Through the first few months of 1966, the King had been playing some exceptional golf. He had won twice on the PGA Tour, finished second twice, had a third, two fourths and a sixth. In his first 10 events, he hadn’t been worse than 36th. Then came the Greater New Orleans Open, which in ’66 was played in early May.
During the second round, Palmer wrenched a back muscle on the fifth tee and bent over in pain, a scene we saw with Jason Day earlier this year. “I was going to hit it a little bit harder, and when I got to the top of my backswing, something gave,” Arnie said at the time. “It almost knocked me down. It felt like a knife stabbing me.”
Not surprisingly, Arnie soldiered on for the final 14 holes, but he wasn’t going for any pain pills. He first stopped in an on-course restroom and put on a corset that he had in his golf bag, which shows he knew what type of emergency item to have in his bag and/or had had back trouble before. After nine holes, he went into the golf shop and grabbed hold of overhead plumbing pipes to try and stretch his back muscles. Despite not being able to use his back or hips in hitting shots and mainly swinging with his arms, Palmer finished in pain and shot a 71. But he withdrew before the third round and said he was canceling all activity until the U.S. Open a month later at the Olympic Club.

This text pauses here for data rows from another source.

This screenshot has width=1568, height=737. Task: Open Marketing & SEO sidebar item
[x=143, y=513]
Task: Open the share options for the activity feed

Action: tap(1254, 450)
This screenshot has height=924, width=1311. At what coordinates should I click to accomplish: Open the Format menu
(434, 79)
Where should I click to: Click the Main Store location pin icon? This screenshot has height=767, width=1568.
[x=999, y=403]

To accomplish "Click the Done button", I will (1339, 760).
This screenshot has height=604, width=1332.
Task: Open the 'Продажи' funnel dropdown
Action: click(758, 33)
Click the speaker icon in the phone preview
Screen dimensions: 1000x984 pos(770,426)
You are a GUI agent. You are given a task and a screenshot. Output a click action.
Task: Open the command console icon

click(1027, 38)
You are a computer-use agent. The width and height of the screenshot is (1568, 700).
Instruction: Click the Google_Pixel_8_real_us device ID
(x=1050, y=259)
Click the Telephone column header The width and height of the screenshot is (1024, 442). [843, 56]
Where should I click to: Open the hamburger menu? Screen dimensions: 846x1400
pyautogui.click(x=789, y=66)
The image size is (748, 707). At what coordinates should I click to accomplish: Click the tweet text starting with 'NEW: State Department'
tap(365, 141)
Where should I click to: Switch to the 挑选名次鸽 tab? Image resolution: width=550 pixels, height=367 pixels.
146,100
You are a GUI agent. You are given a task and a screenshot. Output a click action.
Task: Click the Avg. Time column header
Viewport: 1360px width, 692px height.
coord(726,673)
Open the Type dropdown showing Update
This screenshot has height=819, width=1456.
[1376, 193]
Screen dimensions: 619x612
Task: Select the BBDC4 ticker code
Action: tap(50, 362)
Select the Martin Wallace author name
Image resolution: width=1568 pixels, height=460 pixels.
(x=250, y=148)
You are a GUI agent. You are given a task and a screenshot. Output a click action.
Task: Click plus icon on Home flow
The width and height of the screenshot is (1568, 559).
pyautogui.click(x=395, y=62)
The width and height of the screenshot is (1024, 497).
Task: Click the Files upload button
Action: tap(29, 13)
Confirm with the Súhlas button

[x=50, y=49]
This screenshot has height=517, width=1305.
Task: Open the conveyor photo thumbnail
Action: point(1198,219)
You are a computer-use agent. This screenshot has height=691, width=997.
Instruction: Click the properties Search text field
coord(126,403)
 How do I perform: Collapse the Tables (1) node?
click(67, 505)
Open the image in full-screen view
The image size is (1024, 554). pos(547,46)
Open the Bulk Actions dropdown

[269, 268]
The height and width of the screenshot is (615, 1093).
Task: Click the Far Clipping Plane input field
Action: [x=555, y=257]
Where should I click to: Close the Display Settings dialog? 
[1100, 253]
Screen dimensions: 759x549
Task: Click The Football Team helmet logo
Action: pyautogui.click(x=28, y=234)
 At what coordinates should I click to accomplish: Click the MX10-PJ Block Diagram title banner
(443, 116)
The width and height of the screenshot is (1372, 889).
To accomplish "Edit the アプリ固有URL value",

Arnie wasn’t the only big name who had an injury that week in the Crescent City. En route to the course before Round 4, third-round co-leader Jack Nicklaus suffered whiplash when he was in a minor car crash. “A car behind us bumped us and popped my neck,” he told reporters. Nicklaus was able to play and tied for third, three shots behind winner Frank Beard.
As for Palmer, he did, indeed, skipped the next three tour stops, but he played the Buick Open the week before Olympic, his back healthy and his play on track with a T-8 finish. The following week at the U.S. Open, he had his back-nine meltdown and playoff loss to Billy Casper to lose the title.
Despite the crushing blow, the rest of 1966 stayed hugely positive for Palmer. Four more wins (two individual and two team) would come. His concerns about having rheumatic arthritis were allayed by a physical exam he had in the fall (the physician told him to “slow down or take a longer rest”), and in September, former President Dwight Eisenhower came knocking on his Latrobe, Pa., door to wish him happy 37th birthday.